▶ [PROBLEM STATEMENT]: Whenever the string "will" appears in a line below, please copy the line out.

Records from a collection
============
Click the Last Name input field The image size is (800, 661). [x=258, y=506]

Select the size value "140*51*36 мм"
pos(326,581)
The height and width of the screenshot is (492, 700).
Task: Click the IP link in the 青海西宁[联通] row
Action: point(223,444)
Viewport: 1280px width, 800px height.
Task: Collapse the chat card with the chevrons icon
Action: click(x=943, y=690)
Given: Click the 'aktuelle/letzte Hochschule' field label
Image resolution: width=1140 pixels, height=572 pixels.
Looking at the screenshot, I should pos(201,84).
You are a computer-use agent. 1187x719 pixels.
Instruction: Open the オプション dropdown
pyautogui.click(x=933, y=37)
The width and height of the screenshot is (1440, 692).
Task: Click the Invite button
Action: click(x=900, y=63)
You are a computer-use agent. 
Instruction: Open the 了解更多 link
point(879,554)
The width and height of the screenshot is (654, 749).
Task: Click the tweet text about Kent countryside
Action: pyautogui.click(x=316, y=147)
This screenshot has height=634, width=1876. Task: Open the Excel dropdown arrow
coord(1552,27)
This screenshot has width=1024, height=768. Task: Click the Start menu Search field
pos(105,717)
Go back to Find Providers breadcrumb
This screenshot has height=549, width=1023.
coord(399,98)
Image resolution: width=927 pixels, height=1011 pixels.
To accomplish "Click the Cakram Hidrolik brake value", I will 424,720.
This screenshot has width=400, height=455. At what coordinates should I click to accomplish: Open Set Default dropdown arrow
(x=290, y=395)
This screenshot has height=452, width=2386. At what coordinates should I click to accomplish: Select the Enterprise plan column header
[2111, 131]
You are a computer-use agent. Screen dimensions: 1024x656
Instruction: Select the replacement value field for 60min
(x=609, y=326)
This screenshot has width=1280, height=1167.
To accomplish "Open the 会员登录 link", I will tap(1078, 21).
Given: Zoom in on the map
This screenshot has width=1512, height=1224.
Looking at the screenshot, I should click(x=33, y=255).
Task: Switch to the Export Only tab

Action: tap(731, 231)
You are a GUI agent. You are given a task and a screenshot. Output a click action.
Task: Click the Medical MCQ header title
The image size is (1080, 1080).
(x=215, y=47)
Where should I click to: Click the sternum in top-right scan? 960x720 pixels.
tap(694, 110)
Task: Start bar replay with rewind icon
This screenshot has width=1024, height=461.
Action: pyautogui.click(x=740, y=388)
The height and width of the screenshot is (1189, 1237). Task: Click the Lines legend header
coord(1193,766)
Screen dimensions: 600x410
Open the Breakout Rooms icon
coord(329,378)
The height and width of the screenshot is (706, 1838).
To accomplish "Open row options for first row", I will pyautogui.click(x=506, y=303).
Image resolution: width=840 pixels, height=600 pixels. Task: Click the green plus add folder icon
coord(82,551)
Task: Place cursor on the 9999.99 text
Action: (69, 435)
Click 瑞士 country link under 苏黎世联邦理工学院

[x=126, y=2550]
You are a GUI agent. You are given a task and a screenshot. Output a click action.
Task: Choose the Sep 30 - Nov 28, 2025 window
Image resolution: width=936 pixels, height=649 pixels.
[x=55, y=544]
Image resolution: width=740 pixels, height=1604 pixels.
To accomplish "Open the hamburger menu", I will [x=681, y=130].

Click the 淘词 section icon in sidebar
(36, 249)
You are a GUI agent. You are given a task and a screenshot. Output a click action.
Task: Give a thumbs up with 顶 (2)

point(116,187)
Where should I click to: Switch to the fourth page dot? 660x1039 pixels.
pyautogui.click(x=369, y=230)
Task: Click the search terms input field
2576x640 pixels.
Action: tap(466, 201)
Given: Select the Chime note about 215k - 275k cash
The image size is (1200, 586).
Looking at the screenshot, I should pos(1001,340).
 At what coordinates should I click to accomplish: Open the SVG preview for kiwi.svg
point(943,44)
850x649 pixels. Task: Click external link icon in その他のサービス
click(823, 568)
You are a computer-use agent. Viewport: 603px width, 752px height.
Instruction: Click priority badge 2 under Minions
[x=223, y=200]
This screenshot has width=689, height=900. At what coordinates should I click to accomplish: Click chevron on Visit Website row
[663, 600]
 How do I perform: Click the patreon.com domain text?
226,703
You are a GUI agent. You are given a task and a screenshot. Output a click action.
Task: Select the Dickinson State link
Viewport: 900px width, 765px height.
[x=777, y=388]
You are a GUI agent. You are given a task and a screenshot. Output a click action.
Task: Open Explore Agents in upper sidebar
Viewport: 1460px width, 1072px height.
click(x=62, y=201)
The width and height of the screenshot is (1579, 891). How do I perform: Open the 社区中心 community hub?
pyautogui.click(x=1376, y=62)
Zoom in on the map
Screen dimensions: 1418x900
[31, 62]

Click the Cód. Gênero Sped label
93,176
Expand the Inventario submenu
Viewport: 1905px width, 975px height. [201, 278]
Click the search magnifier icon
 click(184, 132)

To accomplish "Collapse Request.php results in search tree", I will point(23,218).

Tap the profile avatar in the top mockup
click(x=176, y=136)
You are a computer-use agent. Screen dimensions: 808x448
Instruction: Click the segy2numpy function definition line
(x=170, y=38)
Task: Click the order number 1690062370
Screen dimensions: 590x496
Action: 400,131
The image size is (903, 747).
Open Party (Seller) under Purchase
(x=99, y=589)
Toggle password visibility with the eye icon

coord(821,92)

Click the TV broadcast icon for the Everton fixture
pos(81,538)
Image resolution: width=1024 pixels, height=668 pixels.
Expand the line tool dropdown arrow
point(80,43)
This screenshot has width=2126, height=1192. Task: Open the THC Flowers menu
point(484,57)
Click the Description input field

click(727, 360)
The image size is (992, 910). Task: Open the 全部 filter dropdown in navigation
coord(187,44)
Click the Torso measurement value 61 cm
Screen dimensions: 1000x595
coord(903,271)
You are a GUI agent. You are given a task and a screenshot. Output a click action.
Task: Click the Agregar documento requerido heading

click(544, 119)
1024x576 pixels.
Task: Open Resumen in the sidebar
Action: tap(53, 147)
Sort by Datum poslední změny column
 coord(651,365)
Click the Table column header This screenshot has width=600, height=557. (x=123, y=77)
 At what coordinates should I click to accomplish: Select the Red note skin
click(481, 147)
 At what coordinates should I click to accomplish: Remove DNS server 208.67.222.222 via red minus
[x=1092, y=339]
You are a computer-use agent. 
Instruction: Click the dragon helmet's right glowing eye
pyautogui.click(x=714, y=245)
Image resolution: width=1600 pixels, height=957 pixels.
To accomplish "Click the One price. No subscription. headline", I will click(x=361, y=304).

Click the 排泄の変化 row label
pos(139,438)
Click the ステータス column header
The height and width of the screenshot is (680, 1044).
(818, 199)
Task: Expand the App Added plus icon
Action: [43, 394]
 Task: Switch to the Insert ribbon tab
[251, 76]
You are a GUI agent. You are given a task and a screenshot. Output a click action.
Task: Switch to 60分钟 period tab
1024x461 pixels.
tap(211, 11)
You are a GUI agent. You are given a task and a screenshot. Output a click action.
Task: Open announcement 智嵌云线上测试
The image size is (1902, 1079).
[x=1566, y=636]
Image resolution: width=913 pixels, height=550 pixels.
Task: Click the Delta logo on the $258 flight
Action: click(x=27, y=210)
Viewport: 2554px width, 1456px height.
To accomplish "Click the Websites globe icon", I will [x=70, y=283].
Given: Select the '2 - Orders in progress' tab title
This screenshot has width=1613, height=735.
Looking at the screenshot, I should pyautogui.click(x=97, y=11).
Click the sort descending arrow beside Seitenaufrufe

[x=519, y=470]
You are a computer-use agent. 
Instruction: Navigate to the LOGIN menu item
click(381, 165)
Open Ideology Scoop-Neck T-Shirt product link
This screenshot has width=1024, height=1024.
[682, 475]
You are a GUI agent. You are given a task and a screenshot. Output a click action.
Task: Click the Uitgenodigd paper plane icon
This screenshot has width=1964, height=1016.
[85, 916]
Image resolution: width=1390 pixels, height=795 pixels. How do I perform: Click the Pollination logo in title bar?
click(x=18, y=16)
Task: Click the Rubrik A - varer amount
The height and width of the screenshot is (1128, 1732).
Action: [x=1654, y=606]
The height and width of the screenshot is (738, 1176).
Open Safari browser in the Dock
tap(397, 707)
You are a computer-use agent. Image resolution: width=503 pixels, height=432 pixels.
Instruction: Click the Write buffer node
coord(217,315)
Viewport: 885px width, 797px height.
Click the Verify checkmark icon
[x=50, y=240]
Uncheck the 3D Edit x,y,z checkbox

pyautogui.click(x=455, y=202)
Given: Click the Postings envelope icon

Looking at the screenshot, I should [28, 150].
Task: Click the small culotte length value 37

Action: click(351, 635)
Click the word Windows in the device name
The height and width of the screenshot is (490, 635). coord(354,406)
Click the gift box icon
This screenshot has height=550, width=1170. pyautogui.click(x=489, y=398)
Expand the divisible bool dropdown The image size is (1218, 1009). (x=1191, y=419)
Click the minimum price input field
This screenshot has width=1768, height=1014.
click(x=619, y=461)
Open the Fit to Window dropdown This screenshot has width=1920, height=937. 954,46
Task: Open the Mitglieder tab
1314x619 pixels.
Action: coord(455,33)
============
▶ [COMPLETED EXERCISE]:
To accomplish "Click the Cakram Hidrolik brake value", I will 424,720.
To accomplish "Open the 会员登录 link", I will tap(1078, 21).
To accomplish "Open row options for first row", I will pyautogui.click(x=506, y=303).
To accomplish "Open the hamburger menu", I will [x=681, y=130].
To accomplish "Collapse Request.php results in search tree", I will point(23,218).
To accomplish "Click the One price. No subscription. headline", I will click(x=361, y=304).
To accomplish "Click the Websites globe icon", I will [x=70, y=283].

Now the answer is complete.